The data exposed provides “some location information, contact information and other estimated information that is used for marketing purposes. It does not include names, credit card numbers, Social Security numbers, bank account information or passwords,” according to an online statement by Alteryx CEO Dean Stoecker.
The information obtained does include information on consumer’s home addresses, mortgage ownership, and financial histories. Mr. Stoecker said the company has taken steps to ensure breaches don’t recur. Like closing the barn door after the horse escaped.
The information housed in the Alteryx system is from data provided by large companies such as Equifax, Hyatt, Unilever, Target, Office Depot and many more. This is big data provided by major companies for analysis through Alteryx systems to assist them in marketing and customer services.
It’s one more reason why mortgage lenders must be very careful to verify and validate the identity of their applicants and the entities with which they do business.
With online, streamlined verification services, in many cases, the lender does not meet the consumer nor verify their qualifications directly with employers or asset holders.
With information gleaned from major data sources such as Alteryx and Equifax, it is easier to impersonate a consumer or many consumers.
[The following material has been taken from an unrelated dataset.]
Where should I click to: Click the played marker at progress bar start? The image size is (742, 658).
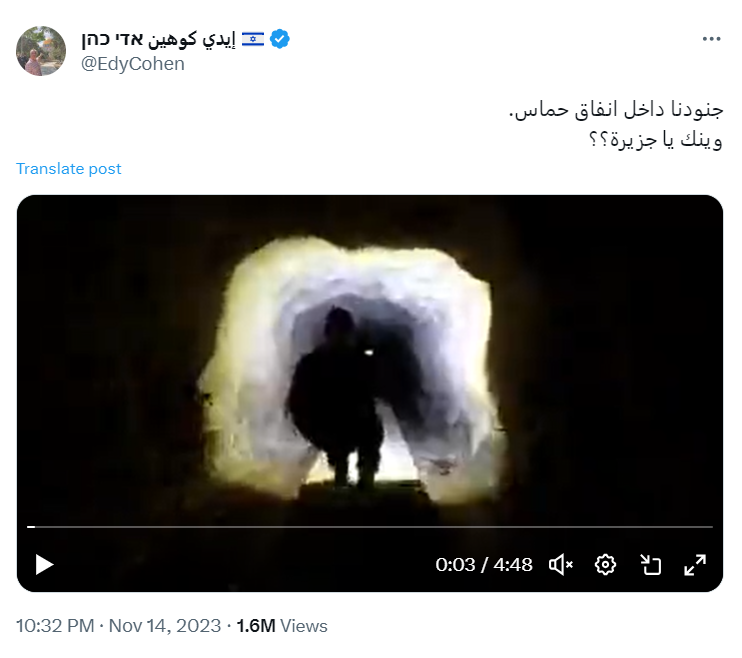click(31, 526)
This can be done to transact fake loans or intercept wired funds meant for a loan closing. Lenders can’t be too careful.
It’s important for lenders to take the proper steps to ensure the loans they’re making are to bona fide applicants and not identity thieves. Technology can help. But, it can’t do it alone.
Lenders need to train their employees to be diligent and on the lookout for anything that may raise a red flag.
Remember, even with Fannie and Freddie’s programs to provide lenders with rep and warrant relief, the lender remains on the hook in the event of fraud or misrepresentations.
It’s entirely up the lender to validate that the information provided and that is used to get the relief, is the real deal. If not, you may own a loan that you can’t enforce because the borrower is fraudulent.
In the new year, lenders need to double their efforts to verify applicant identity and their qualifying information. Also, pay very close attention to the results of their required pre and post-closing loan reviews.
Today, just because something may look and quack like a duck, don’t be fooled. It may be a robot or a rat in duck’s feathers.